Carr: Endorsed guidance

Generative AI could be a “potentially useful secondary tool” for judges to use in the course of their work, according to new guidance from the senior judiciary.

However, all judicial office holders “must be alive to the potential risks” of it.

The guidance was produced by a cross-jurisdictional judicial group to assist judges, their clerks, and other support staff on the use of AI.

It was issued with the support of Baroness Carr, the Lady Chief Justice, Master of the Rolls Sir Geoffrey Vos, Sir Keith Lindblom, Senior President of Tribunals, and Lord Justice Colin Birss, deputy head of civil justice.

They said the guidance was the first step in a “proposed suite of future work to support the judiciary in their interactions with AI”, with a frequently asked questions document to support the guidance to follow next.

The guidance cautioned judges to “ensure you have a basic understanding of their capabilities and potential limitations” before using AI tools, such as appreciating that public AI chatbots did not provide answers from authoritative databases.

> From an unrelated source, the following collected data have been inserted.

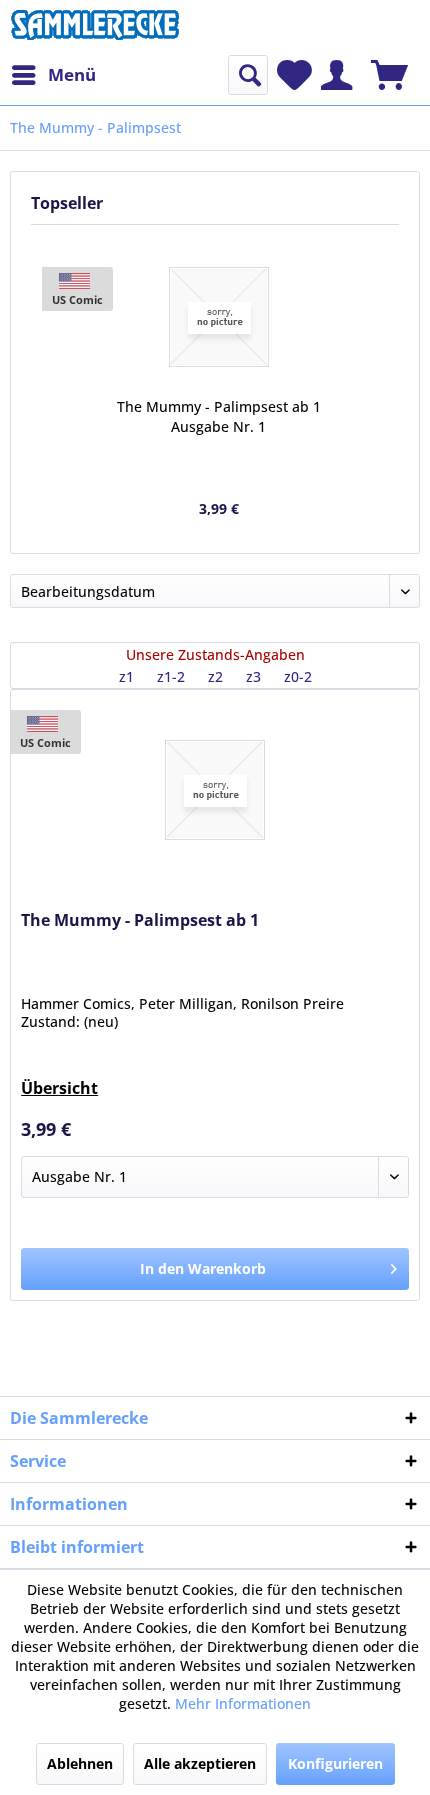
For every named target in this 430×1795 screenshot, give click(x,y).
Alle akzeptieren (200, 1763)
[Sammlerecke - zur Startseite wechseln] (95, 27)
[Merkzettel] (294, 75)
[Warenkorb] (389, 75)
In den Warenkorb (203, 1268)
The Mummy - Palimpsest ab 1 (140, 920)
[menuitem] (53, 75)
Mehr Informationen (243, 1703)
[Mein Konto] (336, 75)
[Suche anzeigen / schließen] (248, 75)
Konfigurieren (335, 1763)
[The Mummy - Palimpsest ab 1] (218, 317)
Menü (72, 74)
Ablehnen (80, 1763)
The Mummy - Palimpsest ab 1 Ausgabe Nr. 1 (219, 416)
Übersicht (59, 1088)
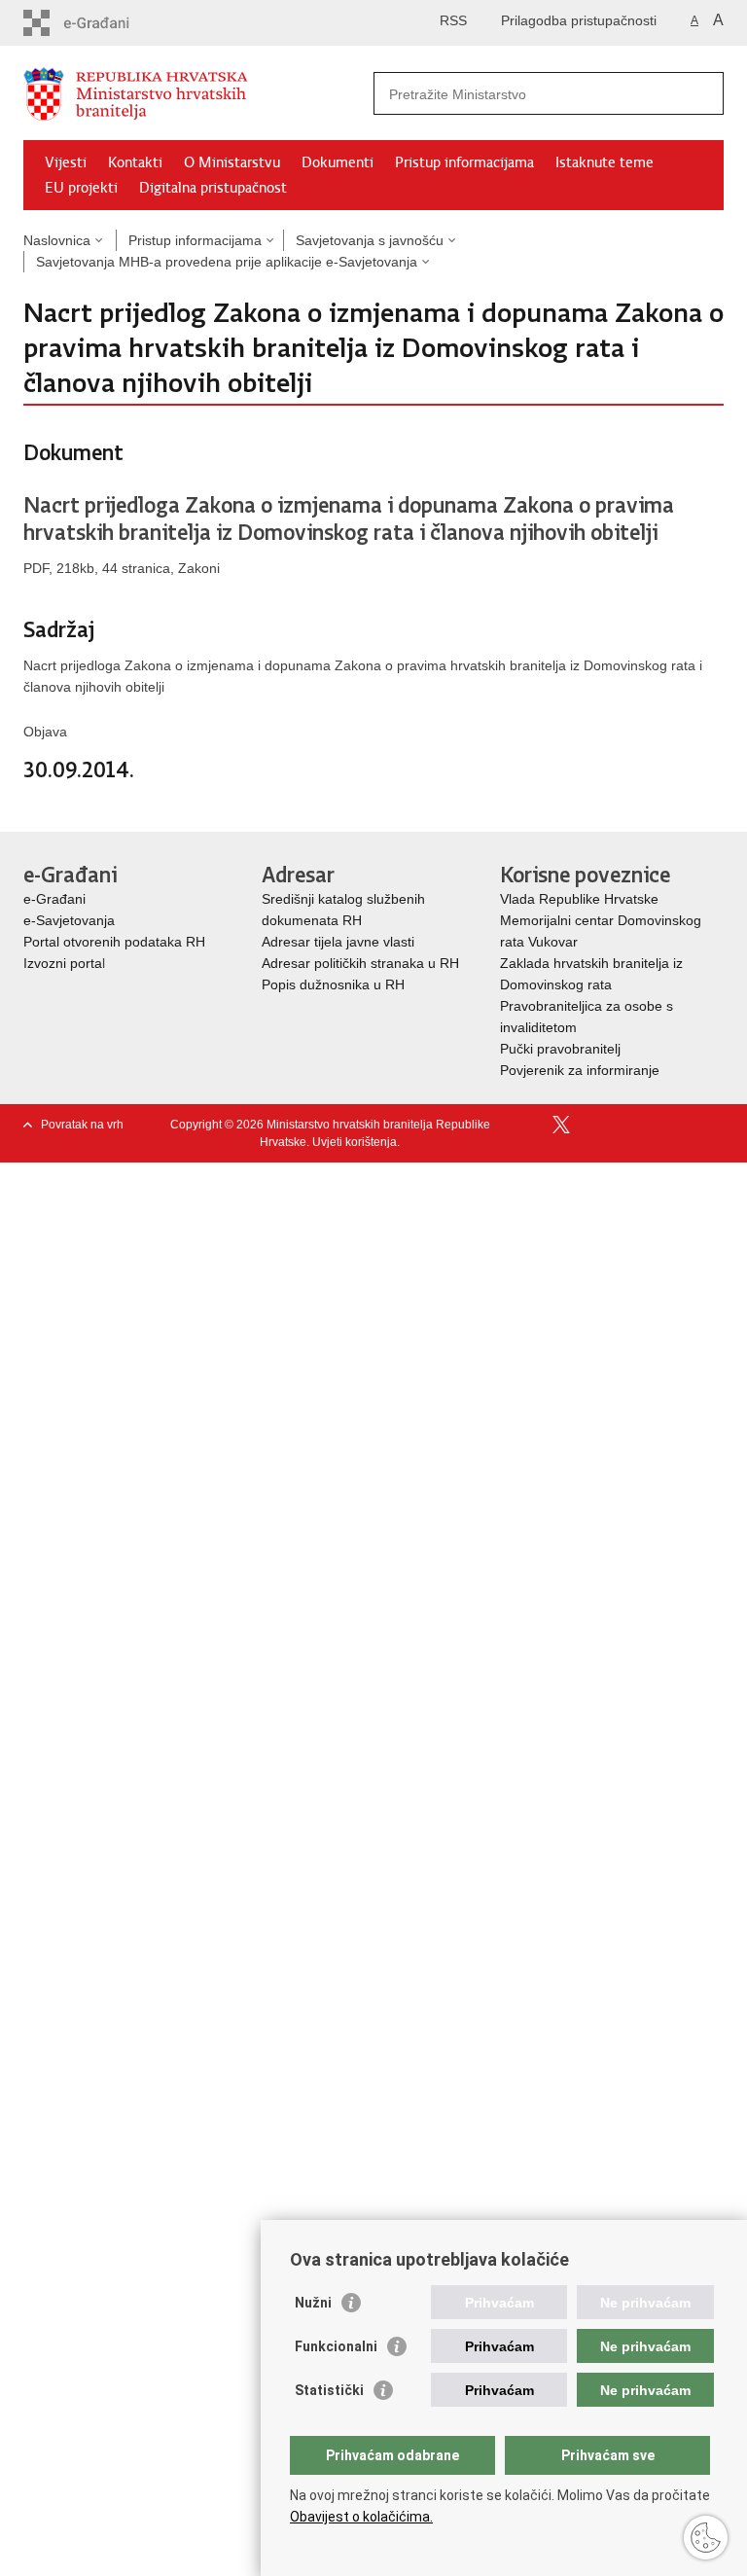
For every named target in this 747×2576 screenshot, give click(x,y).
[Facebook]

“As with any other information available on the internet in general, AI tools may be useful to find material you would recognise as correct but have not got to hand, but are a poor way of conducting research to find new information you cannot verify.

“They may be best seen as a way of obtaining non-definitive confirmation of something, rather than providing immediately correct facts.”

But “provided these guidelines are appropriately followed, there is no reason why generative AI could not be a potentially useful secondary tool”, judges were told.

“If clerks, judicial assistants, or other staff are using AI tools in the course of their work for you, you should discuss it with them to ensure they are using such tools appropriately and taking steps to mitigate any risks.”

It listed potential uses of AI tools as summarising large bodies of text, writing presentations – e.g. to provide suggestions for topics to cover – and administrative tasks like composing emails and memoranda.

The guidance also warned that AI tools may make up fictitious cases, citations or quotes, or refer to legislation, articles or legal texts that do not exist, so-called hallucination.

Just last week, we reported on how the First-tier Tribunal had decided that nine cases cited by a litigant in person in a tax case had been produced by generative AI and the guidance said it was “appropriate” for judges to ask unrepresented people if they have used AI and what checks for accuracy they have undertaken.

Judges also needed to be aware of “potential challenges posed by deepfake technology”.

Provided AI was used responsibly, there was “no reason” why lawyers ought to refer to its use, but this was dependent upon context.

“Until the legal profession becomes familiar with these new technologies, however, it may be necessary at times to remind individual lawyers of their obligations and confirm that they have independently verified the accuracy of any research or case citations that have been generated with the assistance of an AI chatbot.”

The guidance also stressed the importance of confidentiality and privacy – especially when using a public AI chatbot – the potential for bias, and security risks.